The answer depends on your interpretation of “the biggest difference.” For the sake of this answer, we’ll assume the biggest difference means the most significant benefit that modular construction offers over the stick-built method.
There are many differences between modular and stick-built homes. After informally polling some of the team here at Excel to see if there is a consensus about which difference is the “biggest,” we came to the conclusion that two differences rise to the top of the list when comparing modular and stick-built homes. Those differences are:
After Hurricane Andrew struck Florida in 1992, the Federal Emergency Management Agency (FEMA) studied the performance and strength of various buildings and found that modular homes stood up to hurricane-force winds much better than standard stick-built homes.
The secret to modular homes’ strength lies in the manufacturing process. To help the modules withstand the demands of the transportation process, modular homes are built with an average of 20 percent more materials than regular homes and often at less cost, but more on that later.
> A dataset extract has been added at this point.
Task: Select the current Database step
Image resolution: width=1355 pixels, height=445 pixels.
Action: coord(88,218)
Depending on the model and the number of customized options, a modular home can be built in the factory, installed on its foundation and made ready for move-in in as little as five or six weeks. More typically, it might take two to three months, and larger homes might take five months, but that’s still much faster than a stick-built home.
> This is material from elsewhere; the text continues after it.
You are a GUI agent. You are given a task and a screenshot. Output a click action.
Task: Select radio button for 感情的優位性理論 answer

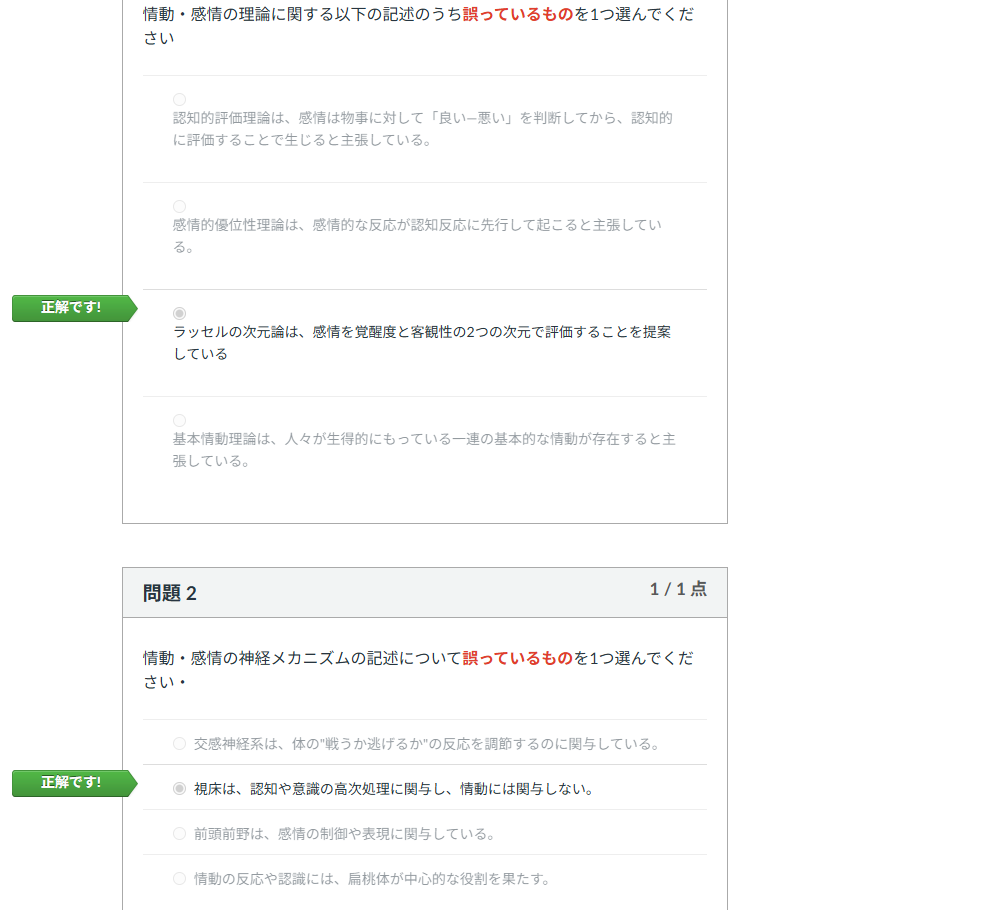coord(179,206)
There are several reasons for this efficiency. The main one is that the process we use to build the homes in the factory is much like an assembly line. Each station has staff who are experts in specific tasks, which is one of the reasons modular homes are higher in quality. Our manufacturing process is extremely streamlined, and very little time or material is wasted. Less material waste also means lower costs for the home owner.
The other main reason for the quicker build time is that while the modules of the home are being constructed in the factory, the foundation can get underway at the same time. Obviously, in a stick-built home, the foundation must be built before the rest of the home can be started. Lastly, because modular homes are constructed indoors, there are no weather delays, and builders can work more efficiently and cleanly.
So there you have it. Not one, but two big differences between modular homes and stick-built homes. Of course, those aren’t the only differences, just the biggest ones. We could list all of the others, but then we’d look like we’re just showing off.